O could then only block one of the runs, and X won selecting either cell 3, or cell 8.
After some analysis, I came up with an algorithm to deal with this issue. The original algorithm looked at intersections between X_Win_in_Two_Moves and O_Win_in_Two_Moves.
In this new scenario, first, I looked at all intersections of X with X_Win_in_Two_Moves. So, at the start of move 6, X has three X_Win_in_Two_Moves:
row 1, row 3, and column 3.
And, X has two potential forks:
row 1 and column 3, on cell 3
and
row 3 and column 3 on cell 9.
But which one to block? As I did the algorithm, I tallied how many potential forks each run was involved with.
row 1: 1
row 3: 1
column 3: 2
Then, I started with the most popular runs, and worked down to the less popular runs. In this case, start with column 3, then look at row 1, and row 3.

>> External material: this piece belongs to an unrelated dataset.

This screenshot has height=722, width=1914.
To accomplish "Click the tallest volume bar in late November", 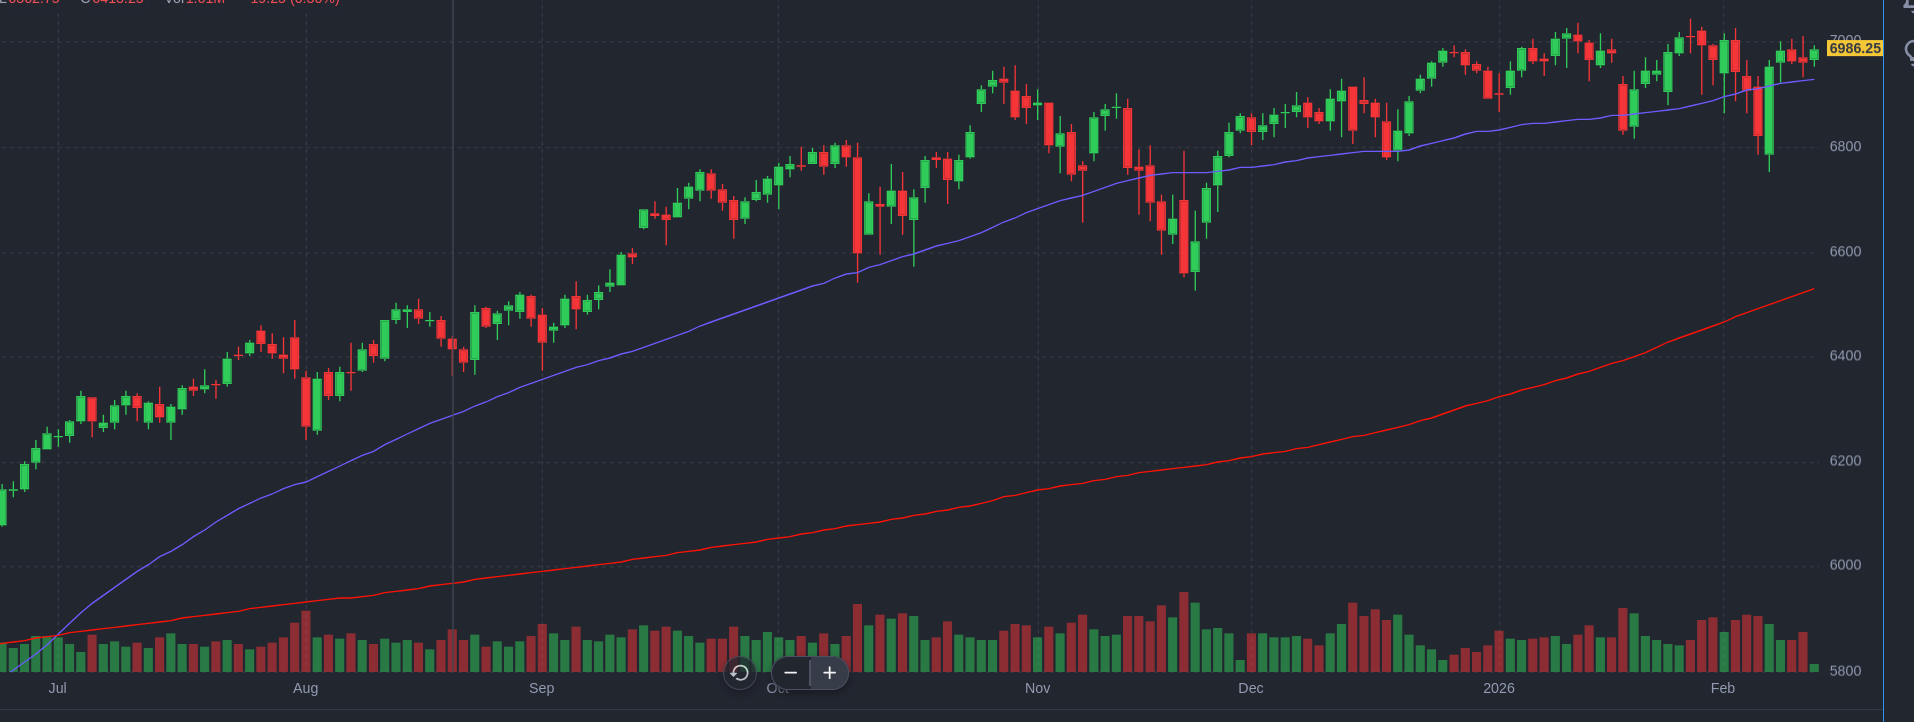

Using column 3, look for an intersection with O_Win_in_Two_Moves. In this case, O’s only O_Win_in_Two_Moves is diagonal 1.
The intersection of diagonal 1, and column 3, is cell 9. Choose cell 9.
Following through to the conclusion, the end of the game will be a tie.
So, I’m pretty pleased with the results. I’m not posting the code. But, if you implement the algorithms, please let me know. I’d like to hear about it.
When I was an undergrad Math major some 4 decades ago, I wrote an unbeatable Tic Tac Toe in Fortran.